Life Science Snapshot: Predicting Nerve Damage from Breast Cancer Treatment, Acutis’s Zoryve, AbbVie CSO Appointment and Pfizer, Evotec Deal
A look at today’s top life science stories
Predicting Nerve Damage from Breast Cancer Treatment
A common type of breast cancer drug, taxanes, often causes nerve damage. Researchers with Linköping University (Sweden) developed a tool to predict the nerve damage risk for individuals, which could help physicians modify treatment to avoid persistent side effects in people at the greatest risk. They analyzed side effects in patients treated for breast cancer with either docetaxel or paclitaxel (the two most common taxane drugs). The 337 patients, who had passed treatment two to six years earlier, were asked to describe the severity of the nerve damage (peripheral neuropathy). The most common were foot cramps; others included difficulty opening a jar, feet numbness, tingling in the feet and difficulty climbing stairs. They then sequenced the patients’ genes and developed models that link genetic characteristics to various side effects of the taxane treatment. These predictive models (there are two) were able to separate the patients into two clinically relevant groups: a high-risk group and one that was similar to that seen in the normal population.
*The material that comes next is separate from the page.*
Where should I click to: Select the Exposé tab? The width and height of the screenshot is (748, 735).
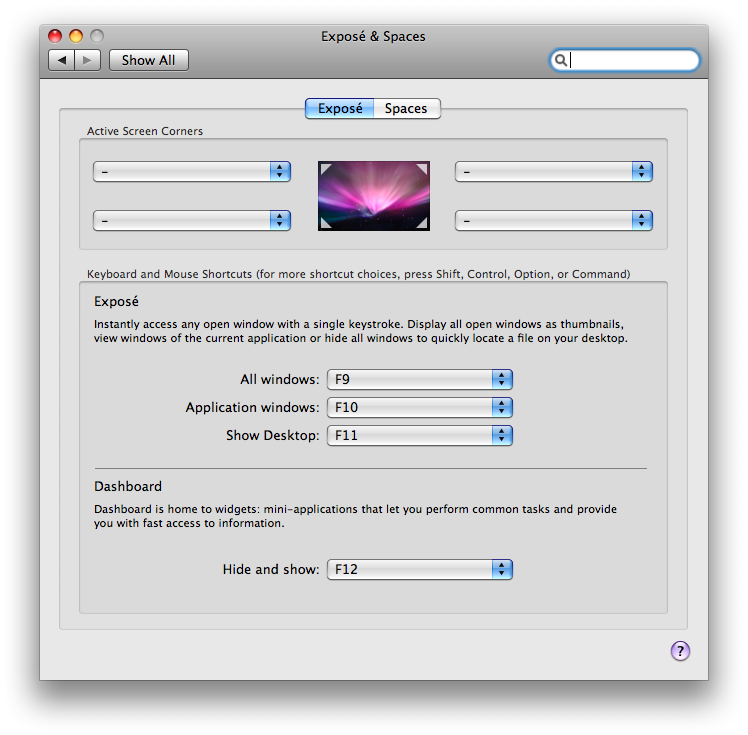tap(340, 108)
FDA Approves Acutis’ Zoryve for Atopic Dermatitis
The U.S. FDA approved a label expansion of Arcutis Biotherapeutics’ Zoryve (roflumilast) Cream 0.15% for the treatment of atopic dermatitis in adults and children down to six years of age. The drug is a once-daily, steroid-free cream that offers rapid disease clearance and a significant reduction in itch. Atopic dermatitis is the most common form of eczema, affecting about 9.6 million children and 16.5 million adults in the U.S. The drug is a next-generation topical phosphodiesterase 4 (PDE4) inhibitor. It has been approved for seborrheic dermatitis and plaque psoriasis.
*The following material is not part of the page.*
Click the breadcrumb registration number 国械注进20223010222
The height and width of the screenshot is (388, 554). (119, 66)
“Zoryve rapidly improves and controls disease, including itch, the most bothersome reported symptom,” stated Lawrence F. Eichenfield, MD, Professor of Dermatology and Pediatrics and Vice Chair of the Department of Dermatology at UC San Diego School of Medicine and INTEGUMENT study investigator. “In clinical trials, 9 in 10 patients saw some improvement at 4 weeks, with 69% of patients demonstrating a clinically meaningful improvement of at least an EASI-50.” EASI-50 is the Eczema Area and Severity Index, determining an improvement of 50% or greater.
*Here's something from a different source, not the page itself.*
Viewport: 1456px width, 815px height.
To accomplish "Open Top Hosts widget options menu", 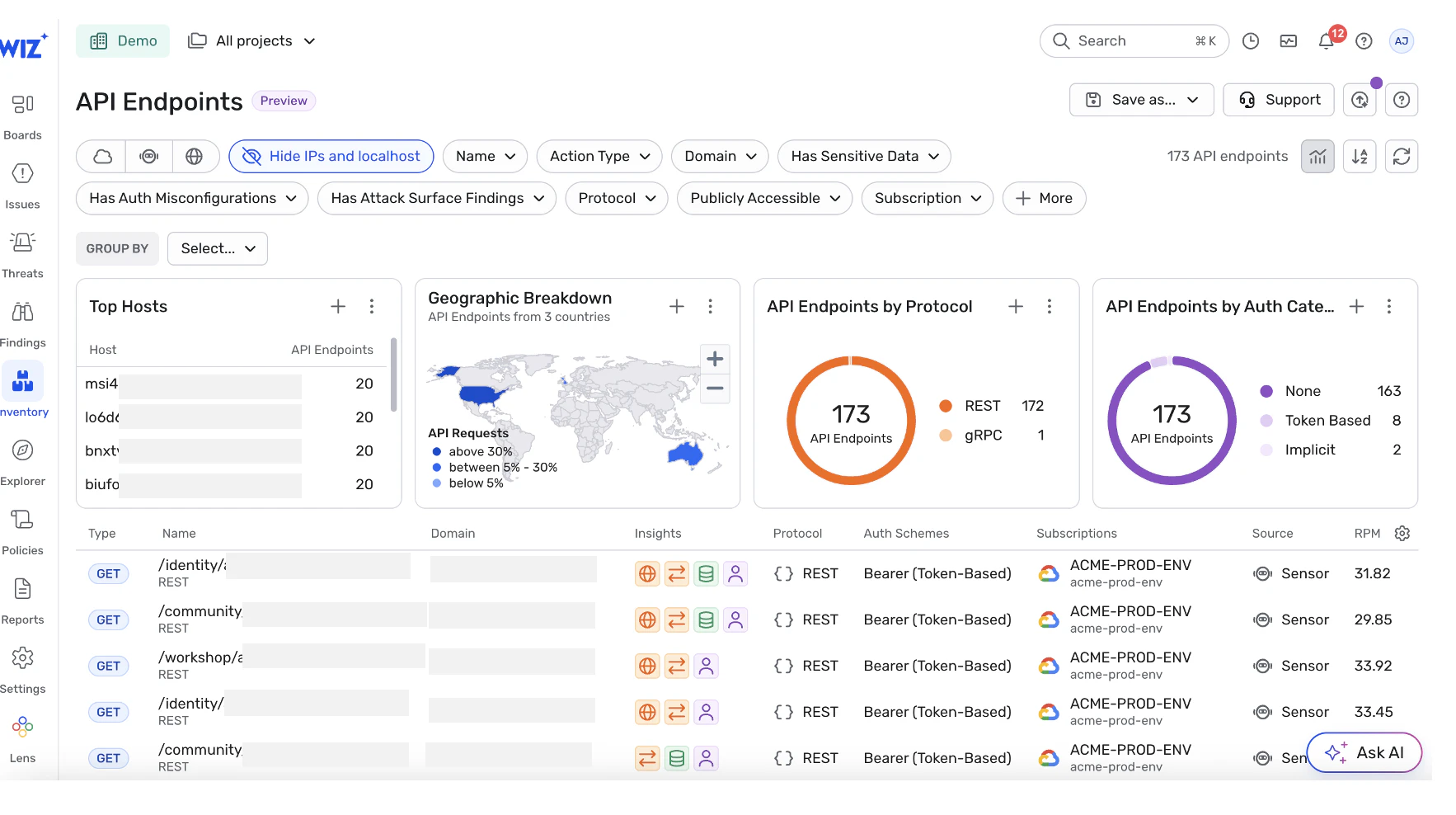I will [372, 307].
AbbVie Appoints Roopal Thakkar, MD as EVP R&D and Chief Scientific Officer
AbbVie announced that Roopal Thakkar, MD, currently senior VP, Chief Medical Officer of Global Therapeutics, has been appointed to EVP, R&D and Chief Scientific Officer. In this position he will run the company’s global R&D organization of more than 14,000 people. The current SVP CSO, Thomas J. Hudson, MD, will retire from the company. Hudson joined the company in 2016. Thakkar joined Abbott/AbbVie in 2003 as part of the Physician Development Program, moving his way up through various positions.
“I am excited to assume these new responsibilities for the R&D organization at AbbVie,” Thakkar said in a statement. “Our pipeline of more than 90 drugs and device programs presents a significant opportunity to ensure AbbVie’s growth well into the next decade.”
Pfizer and Evotec Partner on Metabolic and Infectious Diseases
Evotech (Hamburg, Germany) and Pfizer (New York) announced a multi-year master research collaboration and option and license deal. Under the deal, the two companies will initially focus on early discovery development research for metabolic and infectious diseases, which will be performed at Evotec’s sites in France. Pfizer will pay for the research and Evotec will be eligible for possible milestones and royalties. At least one of the sites is at Campus Curie in Toulouse, which can handle high-throughput screening, in vitro and in vivo biology, proteomics and metabolomics.